AP Systems Explained: Stale Data Beats Dead Servers
How DynamoDB, Cassandra, and DNS stay available during network failures—and how they clean up the mess afterward.
This is Part 3 of a 4-part series on the CAP Theorem and distributed systems trade-offs. Read Part 1 here or Part 2 here if you haven’t already done so.
In Part 2, we looked at CP Systems, datastores that would rather outright refuse requests than give the wrong answer. We covered strong consistency (otherwise known as linearizability), quorum-based writes, leader elections, and how when put together it’s expensive but right.
AP Systems make the opposite decision: “I’d rather give you something than nothing.”
Sounds pretty crazy until you realize that much of our daily internet traffic works this way. From DNS, to the CDNs powering your Netflix habit, to your social media feed, shopping cart, the list keeps going. All of these systems prioritize availability over consistency. These systems do just fine, heck they power our daily habits.
So what do we do with the inconsistency? We can’t avoid it, right? We got to manage it the best we can.
The “Always On” Philosophy
An AP system prioritizes availability over consistency, the reverse of a CP system, during network partitions. According to the CAP theorem, every non-failing node must respond to requests, even if it can’t guarantee data freshness.
Okay that’s fine and all but let’s see what that actually looks like.
Multiple Nodes Accept Writes
Unlike CP systems where all writes are funneled through a singular leader, AP systems can accept writes on multiple nodes. During a network partition, both sides of the split continue to accept writes independently. This is what makes the system available, there’s no single point of failure for writes.
Naturally, you’d ask “what if two clients write different values to the same key?” To that I’d say keep reading. We will discuss conflict resolution a little later in the article. But also, both writes would succeed but, you now have a conflict that needs to be resolved once the network failure heals.
Reads Return Local Values
There is absolutely zero coordination when it comes to reads. There’s no double-checking with other nodes, no waiting for consensus that this is the latest value. Nodes in an AP system return whatever they have, even if that data is stale.
This is absolutely okay for social media feeds (nobody cares if a “like” shows up late). But absolutely horrendous for a banking system.
Partitioned Nodes Stay Alive
This is one of the main differences between AP and CP systems. Recall, in a CP system, the minority side of a partition stops completely. No reads or writes are served from that side. In an AP system, every node continues to operate. Both sides of the partition are alive and accepting reads/writes, operating as if nothing happened.

Cleaning Up the Mess Later
CP Systems avoid conflicts by simply running every write through a leader and requiring quorum on writes. AP systems say YOLO and allow conflicts to happen. These conflicts get dealt with later on. Let’s discuss some of these conflict resolution strategies.

Set problem: Continue the article on AP systems and their conflict handling, picking up after its final sentence. The lines that come next have no connection to the article on AP systems.

Source data:
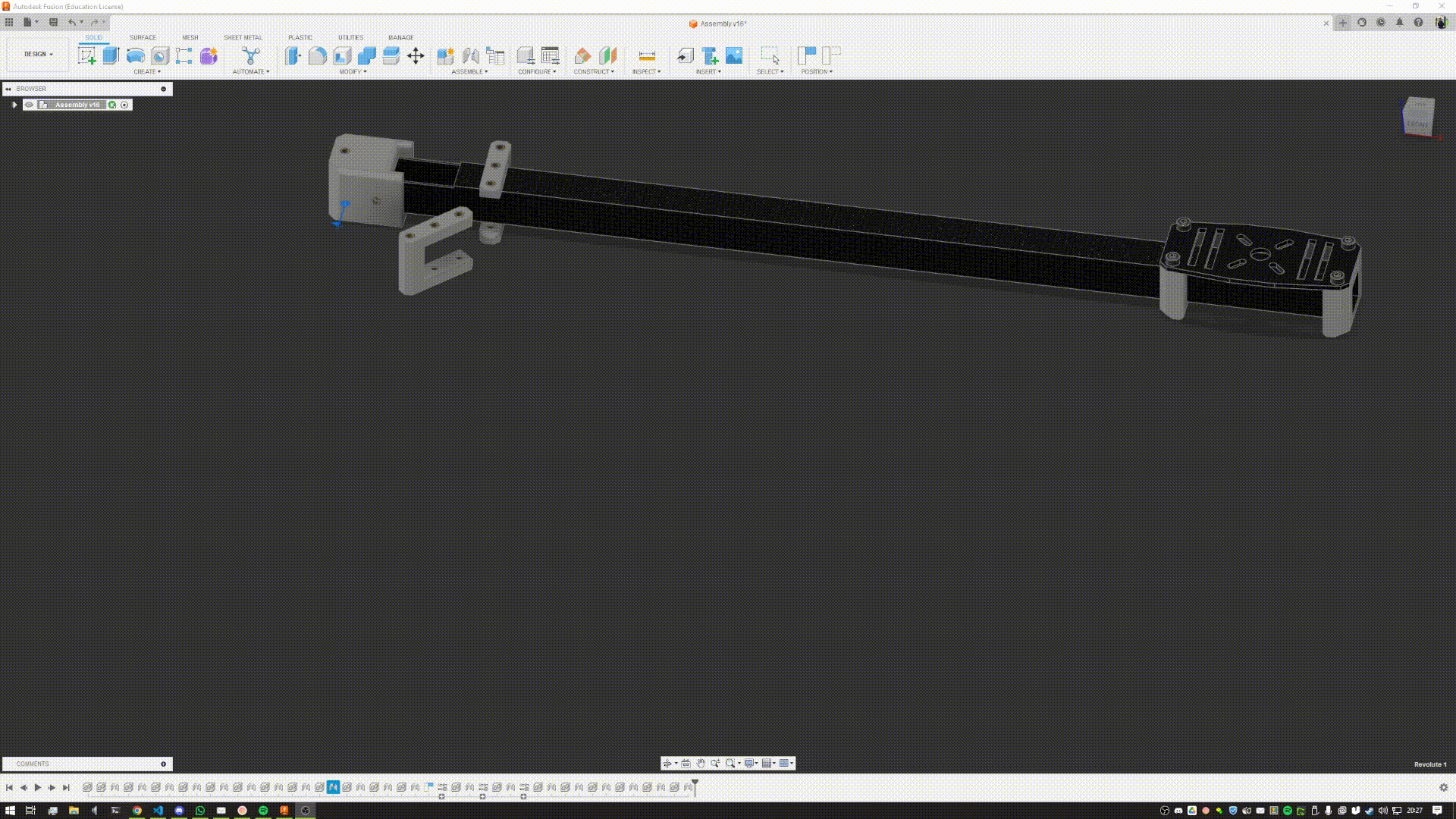Select the Joint tool
The width and height of the screenshot is (1456, 819).
[x=470, y=55]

Output below:
Last-Write-Wins (LWW)
This is the simplest approach. Each write has an associated timestamp. When two writes conflict, the one with the later timestamp wins. The other is discarded.
This is awesome for data systems where the most recent value matters:
User preferences (theme choice, language, notification settings, etc).
Status / state data (online/offline, connection state, etc).
Cache / Metadata (expiration times, modification timestamps, etc).
Social Media updates (profile bio contents, pictures, profile/cover photos).
What’s the problem with this? Timestamps in distributed systems are not really reliable. Node A’s clock might or might not be slighly ahead of Node B’s clock. The two writes that occurred at the “same time” get differing timestamps and one of them gets tossed. Data loss could happen unknowingly.

For the examples above, however, this is perfectly fine. Nobody cares about losing an intermediate GPS coordinate, or a like on a post, these don’t break anything. For as simple as LWW is its risk profile is tiny.
Apache Cassandra relies on LWW for conflict resolution by default. Amazon’s DynamoDB avoids this problem at the single-region level almost entirely by means of leader-based quorum writes. However, Global Tables (cross-region replication) rely on LWW to resolve conflicts between regions.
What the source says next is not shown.